太田 さくら動物病院|ご褒美と罰の与え方
太田市のさくら動物病院では、しつけの相談をされることがあります。特に初めて犬を飼う方は、しつけに悩みますよね。当院が見つけた、犬のしつけに役立つ情報をご紹介しますので、ぜひ参考にしてみてください。
ご褒美と罰の与え方
犬に対して快を与えるもの(ごほうび)と不快を与えるもの(罰)が何であるかは理解しました。では具体的に犬にごほうびや罰を与える際に一体どのようなポイントに注意すればよいのでしょうか?
犬を焦らせておく
ごほうびのもつ効果を最大限に引き出すためには、事前に犬をじらせておく必要があります。スコットとフラーの研究(1965)によると、バセンジーの子犬よりも、ビーグルの子犬のほうが食べ物に対する執着が強く、動機付けされやすいといいます。この事実は、ごほうびに対する感じ方には犬種間である程度差があり、中にはあまりごほうびに反応しない種類もいるということを示唆します。しかし、おやつ、おもちゃ、遊び、ふれあいなど、犬が好きな刺激を、なるべく前の段階で禁欲させて欲求を高めておけば、リアクションの薄い犬に対しても、ごほうびが威力を発揮しやすくなるはずです。つまりしつけがしやすくなるという意味です。ただし、あまりにも長時間犬に禁欲を強いてしまうと、「ヤーキーズ・ドッドソンの法則」にのっとり、ごほうびに対する欲求が高まりすぎて、逆にしつけ効果が減少してしまうことが考えられます。ですから禁欲期間は、犬の集中力を観察しつつ、24時間程度を上限としたほうがよいでしょう。
一つの行動と快・不快を同居させないこと
一つの行動には快か不快のどちらか一方だけを結びつけるように注意します。なぜなら、単純に犬が混乱するからです。例を出しましょう。
【例】
ある家族で犬が飼われていました。ある日犬は家族の一員である女の子のベッドで寝ていたら、女の子がやってきて体をやさしく撫で、添い寝をしてくれました。次の日、お母さんのベッドで休んでいました。そしたらお母さんがやってきて、いきなり大声で怒られました。
この場合「ベッドに上がる」という行動の中に、快(なでて添い寝してもらう)と不快(大声で怒鳴られる)の両方が同居しています。これでは犬が混乱しどうしていいのか分かりません。

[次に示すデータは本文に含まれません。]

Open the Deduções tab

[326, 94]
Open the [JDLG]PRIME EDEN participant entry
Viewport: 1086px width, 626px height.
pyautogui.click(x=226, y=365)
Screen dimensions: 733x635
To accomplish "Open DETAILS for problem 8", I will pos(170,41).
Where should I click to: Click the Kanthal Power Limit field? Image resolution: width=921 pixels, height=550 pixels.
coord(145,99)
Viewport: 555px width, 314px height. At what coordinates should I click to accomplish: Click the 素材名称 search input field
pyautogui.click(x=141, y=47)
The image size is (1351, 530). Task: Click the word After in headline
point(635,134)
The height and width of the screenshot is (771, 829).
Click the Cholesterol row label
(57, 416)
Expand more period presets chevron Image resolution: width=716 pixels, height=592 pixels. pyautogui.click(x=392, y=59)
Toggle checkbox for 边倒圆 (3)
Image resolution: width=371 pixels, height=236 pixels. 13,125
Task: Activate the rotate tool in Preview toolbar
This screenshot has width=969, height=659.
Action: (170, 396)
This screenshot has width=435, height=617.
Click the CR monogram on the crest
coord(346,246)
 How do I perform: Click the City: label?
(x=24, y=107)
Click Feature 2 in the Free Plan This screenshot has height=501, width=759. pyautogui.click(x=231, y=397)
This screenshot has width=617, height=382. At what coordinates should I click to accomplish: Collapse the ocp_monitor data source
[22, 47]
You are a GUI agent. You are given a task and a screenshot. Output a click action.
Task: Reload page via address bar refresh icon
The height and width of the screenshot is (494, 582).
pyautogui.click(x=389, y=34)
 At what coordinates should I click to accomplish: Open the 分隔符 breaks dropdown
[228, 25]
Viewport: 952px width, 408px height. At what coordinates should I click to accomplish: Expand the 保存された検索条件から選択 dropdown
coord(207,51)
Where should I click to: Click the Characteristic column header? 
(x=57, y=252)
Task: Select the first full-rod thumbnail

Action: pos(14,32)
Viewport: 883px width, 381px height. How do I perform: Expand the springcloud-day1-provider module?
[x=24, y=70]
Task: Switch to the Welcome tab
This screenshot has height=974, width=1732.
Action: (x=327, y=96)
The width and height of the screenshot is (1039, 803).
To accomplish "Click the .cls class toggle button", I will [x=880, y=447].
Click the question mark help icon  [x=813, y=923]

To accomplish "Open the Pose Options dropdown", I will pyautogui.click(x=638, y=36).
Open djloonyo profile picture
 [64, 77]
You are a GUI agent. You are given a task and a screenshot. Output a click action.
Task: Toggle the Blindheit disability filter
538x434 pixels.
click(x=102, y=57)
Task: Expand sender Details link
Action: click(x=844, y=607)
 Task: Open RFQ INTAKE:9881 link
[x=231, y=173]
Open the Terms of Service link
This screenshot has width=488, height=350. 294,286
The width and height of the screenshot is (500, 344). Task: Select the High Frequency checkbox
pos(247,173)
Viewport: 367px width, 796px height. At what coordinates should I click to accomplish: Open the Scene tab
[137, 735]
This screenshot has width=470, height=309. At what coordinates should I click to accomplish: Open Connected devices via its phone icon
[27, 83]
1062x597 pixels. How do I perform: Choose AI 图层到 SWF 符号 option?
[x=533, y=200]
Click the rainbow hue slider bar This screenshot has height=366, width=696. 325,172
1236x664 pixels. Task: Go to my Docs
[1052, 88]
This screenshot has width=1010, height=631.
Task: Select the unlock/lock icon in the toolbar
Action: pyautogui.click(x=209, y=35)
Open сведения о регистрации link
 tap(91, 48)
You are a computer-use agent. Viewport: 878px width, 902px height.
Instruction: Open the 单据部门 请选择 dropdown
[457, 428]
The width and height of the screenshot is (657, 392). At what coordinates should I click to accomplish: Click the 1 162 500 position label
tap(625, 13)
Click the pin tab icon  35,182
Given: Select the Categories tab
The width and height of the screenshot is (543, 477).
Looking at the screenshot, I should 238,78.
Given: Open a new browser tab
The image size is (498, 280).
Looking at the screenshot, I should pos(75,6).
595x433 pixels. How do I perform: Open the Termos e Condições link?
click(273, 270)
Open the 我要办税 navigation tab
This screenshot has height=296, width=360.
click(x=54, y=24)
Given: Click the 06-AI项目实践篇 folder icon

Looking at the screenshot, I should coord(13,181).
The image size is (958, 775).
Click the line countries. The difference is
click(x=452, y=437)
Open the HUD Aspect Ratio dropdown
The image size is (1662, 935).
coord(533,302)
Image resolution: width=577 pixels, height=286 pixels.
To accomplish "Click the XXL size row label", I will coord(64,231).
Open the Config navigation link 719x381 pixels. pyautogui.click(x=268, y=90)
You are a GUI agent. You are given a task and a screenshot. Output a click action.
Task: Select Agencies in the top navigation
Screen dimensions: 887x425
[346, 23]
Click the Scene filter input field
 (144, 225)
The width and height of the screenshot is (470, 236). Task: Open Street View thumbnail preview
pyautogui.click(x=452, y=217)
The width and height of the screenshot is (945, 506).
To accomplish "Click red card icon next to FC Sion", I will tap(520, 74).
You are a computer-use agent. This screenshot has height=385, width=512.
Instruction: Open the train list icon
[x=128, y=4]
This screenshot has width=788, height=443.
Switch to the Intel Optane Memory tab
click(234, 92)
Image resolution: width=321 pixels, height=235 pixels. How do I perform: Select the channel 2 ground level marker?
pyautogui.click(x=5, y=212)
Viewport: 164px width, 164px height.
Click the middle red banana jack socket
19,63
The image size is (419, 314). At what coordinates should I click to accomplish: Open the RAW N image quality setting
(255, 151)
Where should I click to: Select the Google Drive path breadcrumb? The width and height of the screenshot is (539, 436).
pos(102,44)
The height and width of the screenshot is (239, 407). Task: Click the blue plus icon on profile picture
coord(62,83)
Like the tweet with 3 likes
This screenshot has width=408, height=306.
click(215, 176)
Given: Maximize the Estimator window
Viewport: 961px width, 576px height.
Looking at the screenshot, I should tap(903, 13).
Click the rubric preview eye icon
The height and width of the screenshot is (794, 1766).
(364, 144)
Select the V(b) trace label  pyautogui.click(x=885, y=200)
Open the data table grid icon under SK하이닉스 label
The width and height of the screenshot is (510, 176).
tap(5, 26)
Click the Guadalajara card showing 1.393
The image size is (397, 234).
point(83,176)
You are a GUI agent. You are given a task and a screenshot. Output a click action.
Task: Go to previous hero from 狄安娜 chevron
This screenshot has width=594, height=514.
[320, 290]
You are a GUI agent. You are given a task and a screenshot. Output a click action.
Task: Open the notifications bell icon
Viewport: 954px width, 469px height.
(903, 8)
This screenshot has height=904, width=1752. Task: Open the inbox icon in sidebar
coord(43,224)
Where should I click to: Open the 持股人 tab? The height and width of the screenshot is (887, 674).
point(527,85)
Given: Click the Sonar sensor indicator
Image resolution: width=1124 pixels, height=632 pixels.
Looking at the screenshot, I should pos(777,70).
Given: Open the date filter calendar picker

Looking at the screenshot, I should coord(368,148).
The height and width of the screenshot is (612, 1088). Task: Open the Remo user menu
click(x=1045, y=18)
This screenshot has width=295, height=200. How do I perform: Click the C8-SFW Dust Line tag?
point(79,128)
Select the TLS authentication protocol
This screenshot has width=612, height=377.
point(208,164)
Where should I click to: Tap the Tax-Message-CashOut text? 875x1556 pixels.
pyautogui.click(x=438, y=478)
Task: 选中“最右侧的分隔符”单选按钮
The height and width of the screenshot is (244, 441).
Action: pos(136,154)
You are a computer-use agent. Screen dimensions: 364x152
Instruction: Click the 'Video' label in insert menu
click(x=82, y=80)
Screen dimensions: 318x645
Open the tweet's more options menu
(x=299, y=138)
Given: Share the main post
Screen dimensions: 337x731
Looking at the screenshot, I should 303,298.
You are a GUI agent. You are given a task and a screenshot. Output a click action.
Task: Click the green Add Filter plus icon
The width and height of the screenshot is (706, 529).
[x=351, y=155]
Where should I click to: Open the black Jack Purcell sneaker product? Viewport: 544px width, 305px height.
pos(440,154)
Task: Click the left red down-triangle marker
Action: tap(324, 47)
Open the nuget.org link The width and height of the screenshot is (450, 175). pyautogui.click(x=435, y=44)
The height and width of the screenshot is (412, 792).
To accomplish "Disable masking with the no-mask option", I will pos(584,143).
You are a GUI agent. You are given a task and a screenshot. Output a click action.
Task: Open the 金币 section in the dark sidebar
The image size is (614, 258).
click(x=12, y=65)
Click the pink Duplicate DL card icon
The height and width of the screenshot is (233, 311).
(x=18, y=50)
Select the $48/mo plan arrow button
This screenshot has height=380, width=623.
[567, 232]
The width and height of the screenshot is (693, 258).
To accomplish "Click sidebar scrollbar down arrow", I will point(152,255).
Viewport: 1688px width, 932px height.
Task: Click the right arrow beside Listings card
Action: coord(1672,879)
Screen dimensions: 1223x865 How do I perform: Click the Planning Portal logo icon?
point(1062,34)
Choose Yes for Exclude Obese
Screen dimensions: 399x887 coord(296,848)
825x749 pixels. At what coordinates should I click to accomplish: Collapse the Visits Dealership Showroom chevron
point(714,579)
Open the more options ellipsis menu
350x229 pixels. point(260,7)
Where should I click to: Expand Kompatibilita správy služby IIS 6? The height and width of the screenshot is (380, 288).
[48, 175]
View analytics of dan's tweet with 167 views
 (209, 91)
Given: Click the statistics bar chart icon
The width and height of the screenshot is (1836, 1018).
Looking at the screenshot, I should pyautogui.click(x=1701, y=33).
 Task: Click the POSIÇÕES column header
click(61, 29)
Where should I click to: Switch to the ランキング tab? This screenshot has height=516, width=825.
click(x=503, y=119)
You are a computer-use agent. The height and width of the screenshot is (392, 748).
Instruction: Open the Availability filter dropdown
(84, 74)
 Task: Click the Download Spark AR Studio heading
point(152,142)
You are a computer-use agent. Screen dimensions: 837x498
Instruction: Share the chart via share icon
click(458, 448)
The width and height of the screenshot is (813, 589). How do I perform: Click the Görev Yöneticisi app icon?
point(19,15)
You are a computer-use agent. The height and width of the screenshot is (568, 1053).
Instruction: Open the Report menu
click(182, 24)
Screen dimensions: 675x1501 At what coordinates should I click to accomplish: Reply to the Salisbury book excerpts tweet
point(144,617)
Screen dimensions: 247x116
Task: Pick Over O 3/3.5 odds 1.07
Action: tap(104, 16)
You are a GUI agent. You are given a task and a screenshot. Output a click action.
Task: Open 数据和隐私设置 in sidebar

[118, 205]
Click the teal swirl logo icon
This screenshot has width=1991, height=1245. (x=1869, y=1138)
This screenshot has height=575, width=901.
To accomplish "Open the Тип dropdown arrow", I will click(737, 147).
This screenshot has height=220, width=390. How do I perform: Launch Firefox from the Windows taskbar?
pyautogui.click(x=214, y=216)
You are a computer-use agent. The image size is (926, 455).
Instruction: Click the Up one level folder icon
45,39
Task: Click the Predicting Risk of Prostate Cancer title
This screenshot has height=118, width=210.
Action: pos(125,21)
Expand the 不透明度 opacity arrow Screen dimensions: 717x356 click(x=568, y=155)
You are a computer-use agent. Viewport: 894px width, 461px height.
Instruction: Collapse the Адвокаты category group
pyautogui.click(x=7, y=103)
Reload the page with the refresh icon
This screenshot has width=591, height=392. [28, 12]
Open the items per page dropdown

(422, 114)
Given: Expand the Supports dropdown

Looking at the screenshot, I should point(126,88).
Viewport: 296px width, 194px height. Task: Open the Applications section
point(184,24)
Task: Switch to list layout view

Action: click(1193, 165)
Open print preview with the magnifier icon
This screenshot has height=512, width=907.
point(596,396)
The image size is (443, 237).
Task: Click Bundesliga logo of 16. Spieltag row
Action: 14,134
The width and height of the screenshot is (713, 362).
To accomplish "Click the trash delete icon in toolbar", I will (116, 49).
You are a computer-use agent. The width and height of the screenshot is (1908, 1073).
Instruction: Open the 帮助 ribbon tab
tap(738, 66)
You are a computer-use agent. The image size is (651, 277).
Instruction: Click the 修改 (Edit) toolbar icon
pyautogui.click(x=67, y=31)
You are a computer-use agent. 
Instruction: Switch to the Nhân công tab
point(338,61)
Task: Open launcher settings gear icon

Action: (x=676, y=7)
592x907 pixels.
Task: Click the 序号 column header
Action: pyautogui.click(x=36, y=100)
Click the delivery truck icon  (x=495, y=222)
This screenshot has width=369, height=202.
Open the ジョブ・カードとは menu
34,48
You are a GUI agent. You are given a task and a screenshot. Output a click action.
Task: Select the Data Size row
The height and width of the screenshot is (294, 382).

ポイントは一つの行動には快か不快のどちらか一方だけを結びつけるようにするという点です。よくあるのは、あるときは「ジョン!よくやった!」とほめたのに、あるときは「ジョン!ダメじゃないか!」と叱ってしまうことです。犬の立場からすると、自分の名前が呼ばれたらほめられるのか叱られるのか、はたまた飼い主の元に行っていいのか悪いのかが分からなくなってしまいます。